Applied Mechanics and Materials ◽

10.4028/www.scientific.net/amm.52-54.1830 ◽

2011 ◽

Vol 52-54 ◽

pp. 1830-1835 ◽

Cited By ~ 1

Author(s):

A.J. Helmisyah ◽

Shahrir Abdullah ◽

Mariyam Jameelah Ghazali

Keyword(s):

Heat Flux ◽

High Temperature ◽

Natural Gas ◽

Thermal Stresses ◽

Direct Injection ◽

Thermal Barrier ◽

Compressed Natural Gas ◽

Piston Crown ◽

Barrier Coating ◽

Temperature And Pressure

The top land of a piston normally known as the piston crown is an engine part that is continuously exposed to extreme temperature and pressure during combustion. For a compression ratio level, the compressed natural gas with a direct injection system (CNGDI) typically uses a range of compression ratio between gasoline and diesel engines, producing extremely high temperature and pressure which lead to high thermal stresses. Consequently, the piston crown is exposed to direct combustion due to the vertical movement of the piston, leading to various possible damages of thermal stresses.
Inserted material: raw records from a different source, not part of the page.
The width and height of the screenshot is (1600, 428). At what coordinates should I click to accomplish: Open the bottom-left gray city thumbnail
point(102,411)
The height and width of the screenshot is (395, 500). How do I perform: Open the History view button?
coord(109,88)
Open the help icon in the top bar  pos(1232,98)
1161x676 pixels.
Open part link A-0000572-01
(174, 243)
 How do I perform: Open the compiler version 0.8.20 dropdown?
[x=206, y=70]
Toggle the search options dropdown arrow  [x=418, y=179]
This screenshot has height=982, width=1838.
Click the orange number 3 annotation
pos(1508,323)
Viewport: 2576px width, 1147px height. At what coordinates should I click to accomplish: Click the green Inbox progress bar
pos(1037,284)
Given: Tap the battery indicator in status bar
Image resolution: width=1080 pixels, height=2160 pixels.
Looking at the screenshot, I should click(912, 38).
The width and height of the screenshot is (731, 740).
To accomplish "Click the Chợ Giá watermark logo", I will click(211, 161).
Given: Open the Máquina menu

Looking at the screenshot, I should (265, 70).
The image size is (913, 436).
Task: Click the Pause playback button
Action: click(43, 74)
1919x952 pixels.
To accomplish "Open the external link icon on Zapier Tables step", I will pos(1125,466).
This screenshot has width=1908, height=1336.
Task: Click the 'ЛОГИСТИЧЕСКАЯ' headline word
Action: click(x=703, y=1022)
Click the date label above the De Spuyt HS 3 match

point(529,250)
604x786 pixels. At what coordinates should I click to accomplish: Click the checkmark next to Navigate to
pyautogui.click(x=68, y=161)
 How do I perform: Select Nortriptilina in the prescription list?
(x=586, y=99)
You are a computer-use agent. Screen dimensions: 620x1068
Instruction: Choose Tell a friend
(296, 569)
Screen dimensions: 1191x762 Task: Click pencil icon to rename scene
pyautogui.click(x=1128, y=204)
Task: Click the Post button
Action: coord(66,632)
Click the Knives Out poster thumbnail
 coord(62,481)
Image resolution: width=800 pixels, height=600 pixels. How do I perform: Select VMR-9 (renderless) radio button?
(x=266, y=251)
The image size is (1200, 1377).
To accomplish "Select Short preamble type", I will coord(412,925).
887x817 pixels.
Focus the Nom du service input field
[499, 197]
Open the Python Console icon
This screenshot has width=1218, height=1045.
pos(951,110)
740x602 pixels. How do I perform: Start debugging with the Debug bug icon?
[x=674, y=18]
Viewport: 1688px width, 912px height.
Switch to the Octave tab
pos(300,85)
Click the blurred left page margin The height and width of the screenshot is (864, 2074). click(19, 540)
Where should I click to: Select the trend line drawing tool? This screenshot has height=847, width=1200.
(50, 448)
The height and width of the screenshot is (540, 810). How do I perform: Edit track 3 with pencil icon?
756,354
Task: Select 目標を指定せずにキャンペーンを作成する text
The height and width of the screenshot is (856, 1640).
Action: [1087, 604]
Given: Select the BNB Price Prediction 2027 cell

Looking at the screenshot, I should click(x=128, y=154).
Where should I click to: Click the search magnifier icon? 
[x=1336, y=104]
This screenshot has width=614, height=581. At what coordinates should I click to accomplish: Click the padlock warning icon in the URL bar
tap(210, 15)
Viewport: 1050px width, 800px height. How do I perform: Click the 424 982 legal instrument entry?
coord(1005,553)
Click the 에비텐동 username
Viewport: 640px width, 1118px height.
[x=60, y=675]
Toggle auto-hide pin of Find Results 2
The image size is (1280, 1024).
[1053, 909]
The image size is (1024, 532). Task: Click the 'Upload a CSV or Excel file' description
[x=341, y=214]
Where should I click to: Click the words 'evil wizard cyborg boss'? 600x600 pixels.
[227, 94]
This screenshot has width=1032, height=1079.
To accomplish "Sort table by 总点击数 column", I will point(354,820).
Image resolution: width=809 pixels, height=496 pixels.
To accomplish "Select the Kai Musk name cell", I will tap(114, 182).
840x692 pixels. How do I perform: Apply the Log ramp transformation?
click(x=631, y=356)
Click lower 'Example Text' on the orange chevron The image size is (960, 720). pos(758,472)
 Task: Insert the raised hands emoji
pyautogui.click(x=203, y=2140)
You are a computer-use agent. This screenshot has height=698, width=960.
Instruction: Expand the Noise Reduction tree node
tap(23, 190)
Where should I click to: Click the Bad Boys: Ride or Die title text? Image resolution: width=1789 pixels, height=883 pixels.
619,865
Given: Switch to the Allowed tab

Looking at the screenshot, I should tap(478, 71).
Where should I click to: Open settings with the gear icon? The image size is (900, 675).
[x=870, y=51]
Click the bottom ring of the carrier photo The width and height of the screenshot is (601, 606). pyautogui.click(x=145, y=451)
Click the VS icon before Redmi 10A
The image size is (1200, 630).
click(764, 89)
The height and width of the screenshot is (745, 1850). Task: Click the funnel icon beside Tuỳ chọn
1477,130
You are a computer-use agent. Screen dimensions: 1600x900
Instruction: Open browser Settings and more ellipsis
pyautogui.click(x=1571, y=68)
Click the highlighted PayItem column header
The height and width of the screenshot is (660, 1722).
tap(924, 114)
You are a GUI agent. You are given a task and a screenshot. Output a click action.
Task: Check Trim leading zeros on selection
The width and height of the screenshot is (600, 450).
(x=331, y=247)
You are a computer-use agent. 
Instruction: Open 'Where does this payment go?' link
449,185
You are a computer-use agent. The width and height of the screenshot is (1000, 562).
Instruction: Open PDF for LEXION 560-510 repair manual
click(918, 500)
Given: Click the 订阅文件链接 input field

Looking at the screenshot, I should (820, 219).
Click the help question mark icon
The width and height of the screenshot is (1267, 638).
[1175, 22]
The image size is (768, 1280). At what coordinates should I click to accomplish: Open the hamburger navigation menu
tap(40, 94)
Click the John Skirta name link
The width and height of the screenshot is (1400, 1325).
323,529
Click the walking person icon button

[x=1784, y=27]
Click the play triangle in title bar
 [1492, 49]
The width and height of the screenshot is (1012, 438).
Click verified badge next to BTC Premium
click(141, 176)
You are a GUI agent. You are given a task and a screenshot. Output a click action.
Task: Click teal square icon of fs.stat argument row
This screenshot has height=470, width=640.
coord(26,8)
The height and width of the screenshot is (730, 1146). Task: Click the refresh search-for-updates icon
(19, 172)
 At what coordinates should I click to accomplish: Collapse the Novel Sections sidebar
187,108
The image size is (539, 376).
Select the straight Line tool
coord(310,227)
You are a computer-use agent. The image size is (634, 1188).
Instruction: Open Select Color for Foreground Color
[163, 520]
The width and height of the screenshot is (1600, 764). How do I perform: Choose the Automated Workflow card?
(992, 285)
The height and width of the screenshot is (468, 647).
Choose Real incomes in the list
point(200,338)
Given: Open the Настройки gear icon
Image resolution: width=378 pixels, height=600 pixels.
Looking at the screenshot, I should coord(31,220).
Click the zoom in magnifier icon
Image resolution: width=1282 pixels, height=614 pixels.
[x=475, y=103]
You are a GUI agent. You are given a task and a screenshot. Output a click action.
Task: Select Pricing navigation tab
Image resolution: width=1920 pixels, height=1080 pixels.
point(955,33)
In contrast to a petrol fuelled internal combustion engine, natural gas combustion creates a dry condition in the combustion chamber, inducing cooling difficulties in the engine. Without good heat transfer, the piston crown materials will soon fail to withstand high temperature and operate effectively. Alternatively, any sort of insulation inside the combustion chamber such as applying ceramic coatings may protect the piston crown surface and affect the overall combustion process, as well as improving the engine performance and the exhaust emissions. By reducing the heat loss of a cylinder bore, a higher thermal efficiency of an engine can also be improved by applying a surface thermal insulation, namely; thermal barrier coating (TBC). Thus, in this study, a ceramic based TBC, yttria partially stabilised zirconia (YPSZ) coating was used to compare with conventional tin coated (Na2SnO3) and uncoated piston crown in terms of heat concentration. Moreover, a set of average value of combustion temperature of a CNGDI engine was selected. Detailed analyses using a finite element analysis (FEA) technique was utilised in order to determine the location of hotspots via distribution profiles of temperature. It was noted that the maximum heat flux of the uncoated piston crown was much higher than that of tin coated and YPSZ coated piston crown. Heat flux value reached about 62% of decrement due to lower conductivity levels of piston crown.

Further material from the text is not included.